I.                   INTRODUCTION
Madame Ramazani Wazuri Chantal, Juge Présidente du Tribunal de Paix Lubumbashi/Kamalondo multiplie des déclarations selon lesquelles messieurs l’Administrateur Général de l’Agence Nationale des Renseignements (ANR), le Premier Président de la Cour d’Appel de Lubumbashi et le Procureur Général près cette Cour, l’avaient obligé de condamner M. Katumbi Chapwe Moïse, dans l’affaire sous RP 7652 qui oppose ce dernier à M. Emmanouil Alexandros Stoupis, à trois ans de prison, avec arrestation immédiate et aux dommages et intérêts d’un million de dollars américains, afin d’obtenir son inéligibilité à la présidence de la République.

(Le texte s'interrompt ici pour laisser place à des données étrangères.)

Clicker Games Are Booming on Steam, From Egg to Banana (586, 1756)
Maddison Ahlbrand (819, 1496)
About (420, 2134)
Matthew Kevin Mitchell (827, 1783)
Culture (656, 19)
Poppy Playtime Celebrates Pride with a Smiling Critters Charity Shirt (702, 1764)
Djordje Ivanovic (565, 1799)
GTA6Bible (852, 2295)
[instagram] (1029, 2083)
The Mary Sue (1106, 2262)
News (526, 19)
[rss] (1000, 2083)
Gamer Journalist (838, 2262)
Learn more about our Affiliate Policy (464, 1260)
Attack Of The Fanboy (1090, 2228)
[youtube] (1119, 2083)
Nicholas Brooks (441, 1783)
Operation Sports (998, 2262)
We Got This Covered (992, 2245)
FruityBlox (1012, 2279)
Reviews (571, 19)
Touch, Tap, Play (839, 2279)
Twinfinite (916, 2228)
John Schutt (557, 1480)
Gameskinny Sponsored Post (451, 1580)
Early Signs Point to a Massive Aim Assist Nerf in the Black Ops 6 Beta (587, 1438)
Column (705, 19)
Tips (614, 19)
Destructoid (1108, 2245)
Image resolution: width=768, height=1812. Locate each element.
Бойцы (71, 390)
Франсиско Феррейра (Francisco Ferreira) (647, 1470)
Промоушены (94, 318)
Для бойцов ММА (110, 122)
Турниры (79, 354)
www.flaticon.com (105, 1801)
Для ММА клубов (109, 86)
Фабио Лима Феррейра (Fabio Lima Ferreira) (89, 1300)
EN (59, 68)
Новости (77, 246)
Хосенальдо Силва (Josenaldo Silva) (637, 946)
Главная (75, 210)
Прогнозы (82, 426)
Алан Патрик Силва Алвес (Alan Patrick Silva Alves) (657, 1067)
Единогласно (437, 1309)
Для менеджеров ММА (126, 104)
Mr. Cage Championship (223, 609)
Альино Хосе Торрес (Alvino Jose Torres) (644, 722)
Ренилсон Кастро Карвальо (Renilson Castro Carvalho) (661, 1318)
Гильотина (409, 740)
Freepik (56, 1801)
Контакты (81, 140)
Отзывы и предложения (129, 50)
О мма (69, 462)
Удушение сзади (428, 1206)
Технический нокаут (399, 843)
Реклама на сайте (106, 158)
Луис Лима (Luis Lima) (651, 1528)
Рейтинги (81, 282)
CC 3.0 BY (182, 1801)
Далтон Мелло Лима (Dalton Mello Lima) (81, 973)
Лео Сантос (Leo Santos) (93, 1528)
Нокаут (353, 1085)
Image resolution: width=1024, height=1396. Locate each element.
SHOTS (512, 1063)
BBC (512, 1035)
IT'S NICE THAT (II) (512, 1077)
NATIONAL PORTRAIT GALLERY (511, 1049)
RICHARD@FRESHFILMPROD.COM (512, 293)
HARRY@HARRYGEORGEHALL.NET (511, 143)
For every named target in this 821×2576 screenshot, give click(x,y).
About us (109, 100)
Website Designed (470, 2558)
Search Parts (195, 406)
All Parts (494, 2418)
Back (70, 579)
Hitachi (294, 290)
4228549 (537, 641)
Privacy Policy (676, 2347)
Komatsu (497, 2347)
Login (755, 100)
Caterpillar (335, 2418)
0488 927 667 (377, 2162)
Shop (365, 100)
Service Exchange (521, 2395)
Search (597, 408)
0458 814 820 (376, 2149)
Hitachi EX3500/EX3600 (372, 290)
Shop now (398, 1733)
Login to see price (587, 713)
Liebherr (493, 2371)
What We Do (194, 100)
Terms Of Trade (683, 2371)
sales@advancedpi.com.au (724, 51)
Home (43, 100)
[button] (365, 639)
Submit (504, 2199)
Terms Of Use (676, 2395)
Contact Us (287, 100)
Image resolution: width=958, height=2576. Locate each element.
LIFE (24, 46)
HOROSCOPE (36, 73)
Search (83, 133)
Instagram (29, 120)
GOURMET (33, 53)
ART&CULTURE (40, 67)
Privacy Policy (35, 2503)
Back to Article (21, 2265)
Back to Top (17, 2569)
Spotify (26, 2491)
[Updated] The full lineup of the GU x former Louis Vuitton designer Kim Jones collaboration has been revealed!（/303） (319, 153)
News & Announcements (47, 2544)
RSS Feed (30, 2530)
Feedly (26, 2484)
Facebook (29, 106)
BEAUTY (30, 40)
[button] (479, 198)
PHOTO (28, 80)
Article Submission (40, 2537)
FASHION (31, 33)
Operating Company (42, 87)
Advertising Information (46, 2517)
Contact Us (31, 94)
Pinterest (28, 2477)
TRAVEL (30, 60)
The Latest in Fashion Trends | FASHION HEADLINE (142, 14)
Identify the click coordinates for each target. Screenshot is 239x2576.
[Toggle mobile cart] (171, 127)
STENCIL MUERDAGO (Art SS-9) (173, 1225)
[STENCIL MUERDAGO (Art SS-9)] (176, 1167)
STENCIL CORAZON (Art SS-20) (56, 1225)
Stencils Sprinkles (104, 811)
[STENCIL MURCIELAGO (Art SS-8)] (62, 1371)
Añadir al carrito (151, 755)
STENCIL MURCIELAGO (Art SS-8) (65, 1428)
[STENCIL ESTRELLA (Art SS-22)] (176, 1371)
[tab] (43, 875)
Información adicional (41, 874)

Il revient que les avocats de Katumbi avaient immédiatement interjeté appel devant le Tribunal de Grande Instance de Lubumbashi qui n’a jamais fixé la date d’audience. A ce jour, le dossier est soumis aux participants au Dialogue politique et inclusif, dans le cadre des mesures de « décrispation politique ».
Madame Ramazani a-t-elle réussi à faire entendre sa voix ? Ci-dessous, l’IRDH fait la critique du problème soulevé par la Juge Présidente, sans se préoccuper du fond de l’affaire.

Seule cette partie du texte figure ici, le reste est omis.